• _Reading passage_
------------
Freedom Lab houses six other organizations, including the Free(dge), Dade County Street Response as well as two that Gunder lead, The Smile Trust and The Black Collective, which provide resources to the houseless community and focus on building Black voting power, respectively. A person can now get clothed, fed and checked by a doctor all in one place, just one of the many benefits of the coalition building at the Freedom Lab, according to Gunder.
“This is what Danny would’ve wanted,” Gunder said, calling the space a “laboratory of liberation.” “This is the first time we’ve seen this many Black organizations under one roof. So I feel like even us moving in together, which is another success, shared resources will come eventually and that will help sustain the capacity of all the organizations that are here.”
------------
• _Data extract_

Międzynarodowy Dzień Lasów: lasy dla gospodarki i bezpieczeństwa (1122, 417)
------------
• _What you have to do_
Go on with the text about the Freedom Lab, picking up after its last sentence. The listing was taken from another source.

• _Expected answer_
The ultimate goal remains the same: owning a place. In the months since Agnew’s June passing, a GoFundMe created by his family sprung up to assist in these efforts. The donations have rolled in but it’s still not enough. Additional fundraising opportunities will come in due time but for now, Thomas wants everyone to know the Roots Collective – and certainly the Free(dge) – is not going anywhere: plans for a turkey drive in November and an enrichment program for students on winter break are already in motion.
“That was Danny’s goal: to own something,” Thomas said. “I’m just going to take my time and make sure we do it right.”